Studio album by Norther
- Released: 2002
- Recorded: 2001
- Studio: Sundi Coop Studios, Savonlinna
- Genre: Melodic death metal; power metal;
- Length: 43:28 46:30 (with bonus track)
- Label: Spinefarm
- Producer: Tuomo "jäänksmä tälläseks" Valtonen

Norther chronology
| Warlord (2000) | Dreams of Endless War (2002) | Mirror of Madness (2003) |

= Dreams of Endless War =

Dreams of Endless War is the debut album by the Finnish melodic death metal band Norther. It was released in 2002 by Spinefarm Records.

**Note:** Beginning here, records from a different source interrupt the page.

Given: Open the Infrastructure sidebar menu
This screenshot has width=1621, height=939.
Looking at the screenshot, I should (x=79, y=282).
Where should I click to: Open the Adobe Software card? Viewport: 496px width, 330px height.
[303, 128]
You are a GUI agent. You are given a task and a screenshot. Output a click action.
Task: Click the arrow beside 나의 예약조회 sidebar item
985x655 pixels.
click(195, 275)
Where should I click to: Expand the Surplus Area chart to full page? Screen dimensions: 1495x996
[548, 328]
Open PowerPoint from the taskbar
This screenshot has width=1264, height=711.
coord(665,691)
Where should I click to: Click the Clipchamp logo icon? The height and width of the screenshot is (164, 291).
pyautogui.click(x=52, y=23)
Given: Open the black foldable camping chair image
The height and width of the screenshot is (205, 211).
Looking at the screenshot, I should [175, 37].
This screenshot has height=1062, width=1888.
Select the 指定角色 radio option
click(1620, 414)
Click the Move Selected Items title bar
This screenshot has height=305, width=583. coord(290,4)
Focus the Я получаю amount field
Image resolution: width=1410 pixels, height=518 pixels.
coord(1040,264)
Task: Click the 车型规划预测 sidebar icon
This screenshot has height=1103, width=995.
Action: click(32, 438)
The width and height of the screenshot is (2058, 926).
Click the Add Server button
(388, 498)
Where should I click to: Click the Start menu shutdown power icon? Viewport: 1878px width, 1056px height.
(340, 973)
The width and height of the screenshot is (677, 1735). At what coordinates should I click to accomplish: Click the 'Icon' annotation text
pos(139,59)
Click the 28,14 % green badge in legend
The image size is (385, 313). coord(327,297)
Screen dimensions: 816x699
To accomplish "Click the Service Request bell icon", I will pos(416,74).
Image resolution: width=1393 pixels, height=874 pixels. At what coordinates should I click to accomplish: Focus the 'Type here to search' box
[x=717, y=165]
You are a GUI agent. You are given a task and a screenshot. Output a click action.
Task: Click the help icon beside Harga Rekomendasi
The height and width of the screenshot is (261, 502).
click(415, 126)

The songs "Victorious One" and "Endless War" are demo songs from Warlord, while the song "Warlord" from the demo was renamed as "Endless War" and are identical tracks. "Released" was released as a single and made into a music video.

==Track listing==

| No. | Title | Lyrics | Music | Length |
|---|---|---|---|---|
| 1. | "Darkest Time" | Tuomas Planman | Petri Lindroos, Kristian Ranta | 6:10 |
| 2. | "Last Breath" | Lindroos | Lindroos, Ranta | 5:01 |
| 3. | "Released" | Ranta | Ranta, Lindroos | 4:08 |
| 4. | "Endless War" | Ranta | Lindroos, Korpas | 6:49 |
| 5. | "Dream" | Lindroos | Lindroos, Ranta | 4:34 |
| 6. | "Victorious One" | Lindroos, Ranta | Lindroos, Korpas | 5:44 |
| 7. | "Nothing Left" | Ranta | Ranta, Lindroos | 4:22 |
| 8. | "The Last Night" |  | Planman, Ranta | 2:18 |
| 9. | "Final Countdown" (Europe cover) | Joey Tempest | Tempest | 4:22 |
| 10. | "Youth Gone Wild" (Skid Row cover Japanese Bonus Track) | Rachel Bolan | Bolan, Dave Sabo | 3:02 |

==Videography==
The album features a video for the song "Released", which can be viewed here.

==Credits==
===Norther===

- Petri Lindroos − guitars, vocals
- Kristian Ranta − guitars
- Tuomas Planman − keyboards
- Jukka Koskinen − bass guitar
- Toni Hallio − drums

===Other===
- Mixed in 2001 at Finnvox Studios by Mikko Karmila.
- Mastered in 2001 at Finnvox Studios by Mika "Mikä" Jussila.
- Photos by Toni Härkönen.
- Illustration and logo by "tree-dwelling goblin" Janne Pitkänen.